Higher interest rates and increased reallocation of savings

In the wake of inflationary pressures, the combined rise in regulated and market interest rates has, for several years, profoundly altered the terms of the household financial decision-making process. Regulated rates, notably, were increased twice: first in February to 1% for the Livret A passbook savings account/LDDS sustainable and inclusive development passbook savings account, and to 2.2% for the LEP popular passbook savings account and, subsequently, in August to 2% for the Livret A/LDDS and 4.6% for the LEP. The departure from zero interest rates encouraged households to reexamine their placing of savings on sight deposit accounts and to consider different allocation options when the rates on offer approach a psychological threshold close to 2.5% - 3.5%, a level at which savers consider it worthwhile to take steps to invest their money.

Increase in reallocation decisions in pace with rising interest rates

The impact of higher regulated interest rates consequently increased as the rate of interest paid on Livret A passbook savings accounts approached this threshold (flows into the Livret A alone rose from €1bn/month in the 1st half of the year to €3bn/month in the 2nd half). This impact, which is also very marked for the LEP, is expected intensify still further in 2023.
Increases in market rates chiefly found expression in term accounts, and the usually marginal inflows on these financial instruments began to play a major role in overall flows (around €16bn in the second half of the year). The dual causes driving reallocation decisions (regulated rates and market rates) increased the pace of net outflows from home-purchase savings plans and euro-denominated life insurance products (rising from outflows of €1bn/month in H1-2022 to outflows of €2bn/month in H2-2022) but the most striking reallocation trend is the one affecting sight deposits, where seasonally adjusted net flows fell from a positive €3bn in the 1st quarter of the year to a negative €5bn in the 4th quarter!

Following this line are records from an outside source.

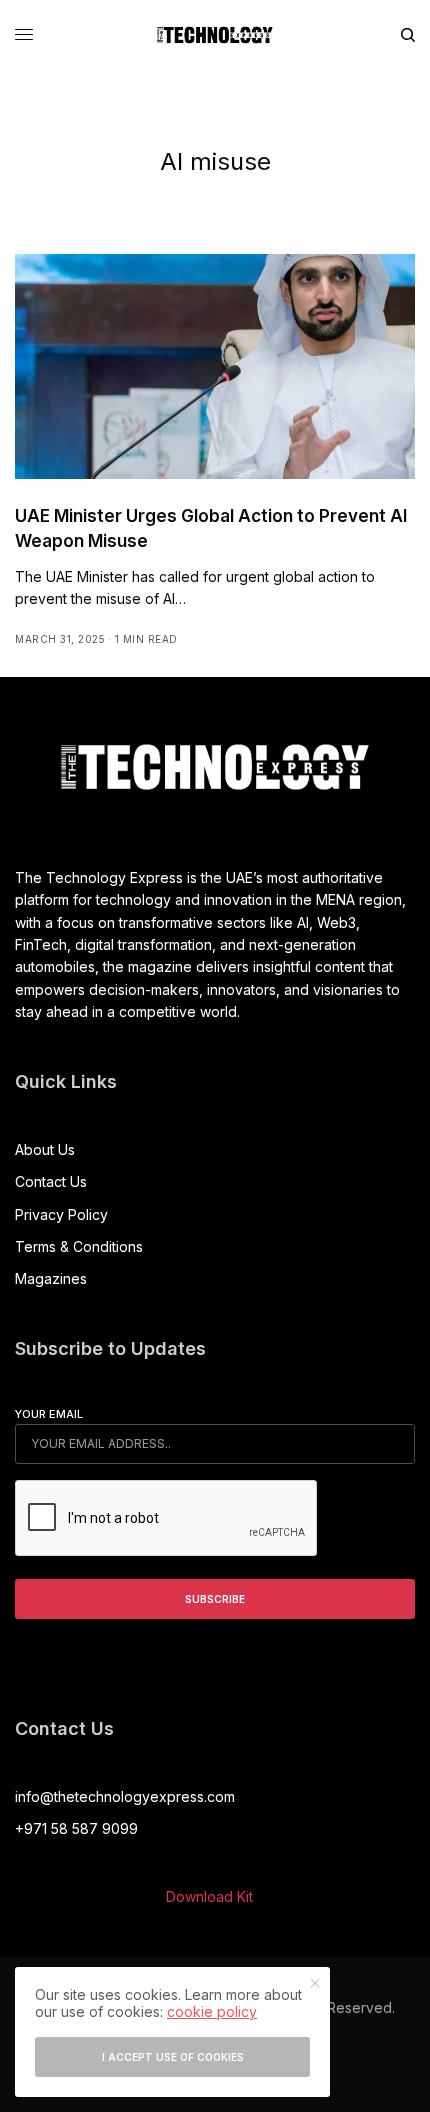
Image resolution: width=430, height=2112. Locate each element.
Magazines (51, 1278)
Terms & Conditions (79, 1246)
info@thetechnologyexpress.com (125, 1796)
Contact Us (51, 1181)
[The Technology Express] (215, 35)
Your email (49, 1414)
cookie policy (212, 2011)
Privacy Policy (61, 1214)
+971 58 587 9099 (76, 1828)
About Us (45, 1149)
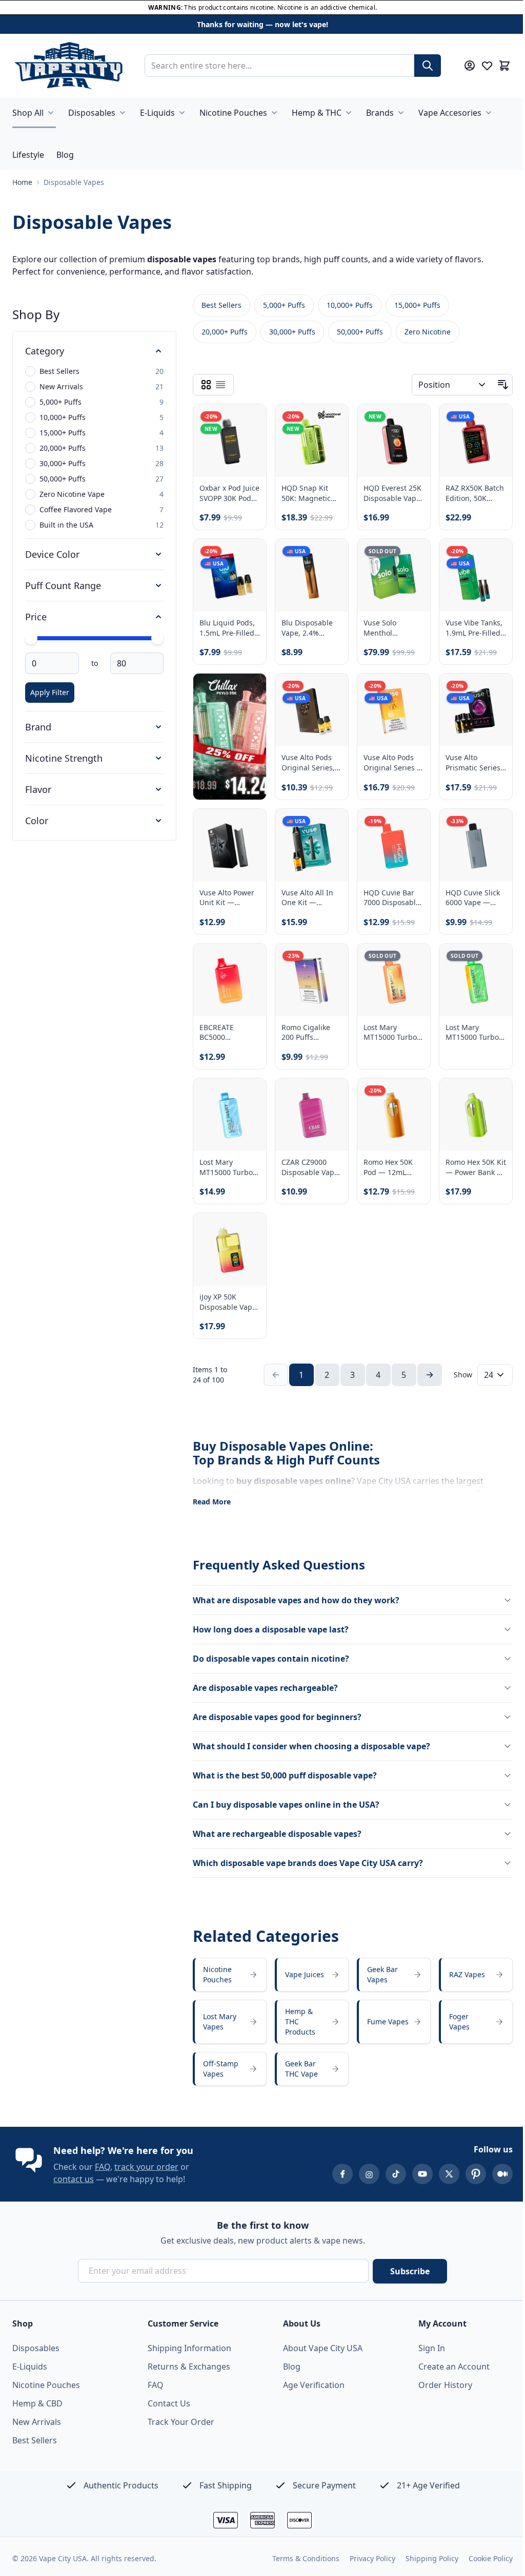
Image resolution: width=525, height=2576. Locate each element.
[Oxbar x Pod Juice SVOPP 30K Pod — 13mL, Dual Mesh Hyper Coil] (228, 446)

Reallocation decisions even more marked for corporate cash holdings

For companies, the reallocation of stocks of assets is even more marked. While total banking flows remain virtually zero, annual term deposit inflows stand at €54bn versus sight deposit outflows of €41bn, with passbook accounts accounting for a very small proportion of flows. All in all, in a market where corporate banking products remain stagnant despite inflation, ongoing reallocation decisions are no longer focused on investment flows but on the stocks of assets already built up.